* [DATA LISTING]:
%%

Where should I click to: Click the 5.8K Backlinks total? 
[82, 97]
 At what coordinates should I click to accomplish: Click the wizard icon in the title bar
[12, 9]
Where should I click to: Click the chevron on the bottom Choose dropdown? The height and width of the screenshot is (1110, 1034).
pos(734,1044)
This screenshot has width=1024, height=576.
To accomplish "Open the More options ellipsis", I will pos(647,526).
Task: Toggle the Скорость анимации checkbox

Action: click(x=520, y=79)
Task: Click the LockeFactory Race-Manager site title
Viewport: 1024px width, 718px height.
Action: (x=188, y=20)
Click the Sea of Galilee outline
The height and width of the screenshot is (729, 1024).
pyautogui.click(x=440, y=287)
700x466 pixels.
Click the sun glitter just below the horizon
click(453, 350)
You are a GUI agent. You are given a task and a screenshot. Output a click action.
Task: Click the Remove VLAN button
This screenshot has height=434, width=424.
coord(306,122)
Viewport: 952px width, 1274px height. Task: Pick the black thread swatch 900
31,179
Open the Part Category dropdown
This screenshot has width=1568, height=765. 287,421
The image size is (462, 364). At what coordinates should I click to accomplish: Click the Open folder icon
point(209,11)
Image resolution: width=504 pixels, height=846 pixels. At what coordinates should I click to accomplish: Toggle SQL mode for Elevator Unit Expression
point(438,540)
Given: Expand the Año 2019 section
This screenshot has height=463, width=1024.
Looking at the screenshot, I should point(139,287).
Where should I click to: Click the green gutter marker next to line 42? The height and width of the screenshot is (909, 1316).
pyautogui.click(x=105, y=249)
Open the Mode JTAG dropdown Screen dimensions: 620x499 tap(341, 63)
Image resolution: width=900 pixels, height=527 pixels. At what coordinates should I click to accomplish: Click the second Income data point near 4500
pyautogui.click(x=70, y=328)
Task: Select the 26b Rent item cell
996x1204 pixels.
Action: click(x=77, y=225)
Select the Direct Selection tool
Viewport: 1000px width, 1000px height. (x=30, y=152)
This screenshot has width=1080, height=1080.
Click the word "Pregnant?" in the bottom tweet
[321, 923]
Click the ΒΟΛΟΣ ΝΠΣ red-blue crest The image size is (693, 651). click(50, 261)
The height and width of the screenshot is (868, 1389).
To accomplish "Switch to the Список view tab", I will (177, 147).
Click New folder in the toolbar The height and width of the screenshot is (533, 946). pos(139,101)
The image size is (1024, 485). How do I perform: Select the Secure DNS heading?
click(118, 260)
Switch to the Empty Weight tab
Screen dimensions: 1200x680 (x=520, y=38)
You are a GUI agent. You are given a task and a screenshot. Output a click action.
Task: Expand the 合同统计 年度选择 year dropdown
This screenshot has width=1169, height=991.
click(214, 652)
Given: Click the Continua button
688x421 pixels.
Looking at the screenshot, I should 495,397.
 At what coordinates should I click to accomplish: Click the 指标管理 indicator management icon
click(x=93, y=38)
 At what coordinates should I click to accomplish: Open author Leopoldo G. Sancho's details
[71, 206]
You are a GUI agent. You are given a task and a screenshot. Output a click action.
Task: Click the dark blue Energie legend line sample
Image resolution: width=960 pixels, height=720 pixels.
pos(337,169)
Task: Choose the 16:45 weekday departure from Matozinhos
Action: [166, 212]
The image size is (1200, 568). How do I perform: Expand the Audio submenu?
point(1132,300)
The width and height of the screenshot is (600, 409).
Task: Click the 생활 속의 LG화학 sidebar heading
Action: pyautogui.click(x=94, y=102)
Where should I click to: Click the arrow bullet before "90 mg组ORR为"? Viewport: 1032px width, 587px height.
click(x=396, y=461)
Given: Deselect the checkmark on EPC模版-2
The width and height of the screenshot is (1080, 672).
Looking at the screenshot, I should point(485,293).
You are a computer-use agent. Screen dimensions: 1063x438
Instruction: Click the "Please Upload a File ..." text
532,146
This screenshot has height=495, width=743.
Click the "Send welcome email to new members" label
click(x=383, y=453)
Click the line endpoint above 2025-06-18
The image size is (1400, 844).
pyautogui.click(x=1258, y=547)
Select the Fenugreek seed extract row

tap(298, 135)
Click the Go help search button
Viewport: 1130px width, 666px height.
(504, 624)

%%

* [EXERCISE OBJECTIVE]: Take the lines above and print them exactly.

* [EXERCISE ANSWER]:
Where should I click to: Click the 5.8K Backlinks total? 
[82, 97]
 At what coordinates should I click to accomplish: Click the wizard icon in the title bar
[12, 9]
Where should I click to: Click the chevron on the bottom Choose dropdown? The height and width of the screenshot is (1110, 1034).
pos(734,1044)
This screenshot has width=1024, height=576.
To accomplish "Open the More options ellipsis", I will pos(647,526).
Task: Toggle the Скорость анимации checkbox

Action: click(x=520, y=79)
Task: Click the LockeFactory Race-Manager site title
Viewport: 1024px width, 718px height.
Action: (x=188, y=20)
Click the Sea of Galilee outline
The height and width of the screenshot is (729, 1024).
pyautogui.click(x=440, y=287)
700x466 pixels.
Click the sun glitter just below the horizon
click(453, 350)
You are a GUI agent. You are given a task and a screenshot. Output a click action.
Task: Click the Remove VLAN button
This screenshot has height=434, width=424.
coord(306,122)
Viewport: 952px width, 1274px height. Task: Pick the black thread swatch 900
31,179
Open the Part Category dropdown
This screenshot has width=1568, height=765. 287,421
The image size is (462, 364). At what coordinates should I click to accomplish: Click the Open folder icon
point(209,11)
Image resolution: width=504 pixels, height=846 pixels. At what coordinates should I click to accomplish: Toggle SQL mode for Elevator Unit Expression
point(438,540)
Given: Expand the Año 2019 section
This screenshot has height=463, width=1024.
Looking at the screenshot, I should point(139,287).
Where should I click to: Click the green gutter marker next to line 42? The height and width of the screenshot is (909, 1316).
pyautogui.click(x=105, y=249)
Open the Mode JTAG dropdown Screen dimensions: 620x499 tap(341, 63)
Image resolution: width=900 pixels, height=527 pixels. At what coordinates should I click to accomplish: Click the second Income data point near 4500
pyautogui.click(x=70, y=328)
Task: Select the 26b Rent item cell
996x1204 pixels.
Action: click(x=77, y=225)
Select the Direct Selection tool
Viewport: 1000px width, 1000px height. (x=30, y=152)
This screenshot has width=1080, height=1080.
Click the word "Pregnant?" in the bottom tweet
[321, 923]
Click the ΒΟΛΟΣ ΝΠΣ red-blue crest The image size is (693, 651). click(50, 261)
The height and width of the screenshot is (868, 1389).
To accomplish "Switch to the Список view tab", I will (177, 147).
Click New folder in the toolbar The height and width of the screenshot is (533, 946). pos(139,101)
The image size is (1024, 485). How do I perform: Select the Secure DNS heading?
click(118, 260)
Switch to the Empty Weight tab
Screen dimensions: 1200x680 (x=520, y=38)
You are a GUI agent. You are given a task and a screenshot. Output a click action.
Task: Expand the 合同统计 年度选择 year dropdown
This screenshot has width=1169, height=991.
click(214, 652)
Given: Click the Continua button
688x421 pixels.
Looking at the screenshot, I should 495,397.
 At what coordinates should I click to accomplish: Click the 指标管理 indicator management icon
click(x=93, y=38)
 At what coordinates should I click to accomplish: Open author Leopoldo G. Sancho's details
[71, 206]
You are a GUI agent. You are given a task and a screenshot. Output a click action.
Task: Click the dark blue Energie legend line sample
Image resolution: width=960 pixels, height=720 pixels.
pos(337,169)
Task: Choose the 16:45 weekday departure from Matozinhos
Action: [166, 212]
The image size is (1200, 568). How do I perform: Expand the Audio submenu?
point(1132,300)
The width and height of the screenshot is (600, 409).
Task: Click the 생활 속의 LG화학 sidebar heading
Action: pyautogui.click(x=94, y=102)
Where should I click to: Click the arrow bullet before "90 mg组ORR为"? Viewport: 1032px width, 587px height.
click(x=396, y=461)
Given: Deselect the checkmark on EPC模版-2
The width and height of the screenshot is (1080, 672).
Looking at the screenshot, I should point(485,293).
You are a computer-use agent. Screen dimensions: 1063x438
Instruction: Click the "Please Upload a File ..." text
532,146
This screenshot has height=495, width=743.
Click the "Send welcome email to new members" label
click(x=383, y=453)
Click the line endpoint above 2025-06-18
The image size is (1400, 844).
pyautogui.click(x=1258, y=547)
Select the Fenugreek seed extract row

tap(298, 135)
Click the Go help search button
Viewport: 1130px width, 666px height.
(504, 624)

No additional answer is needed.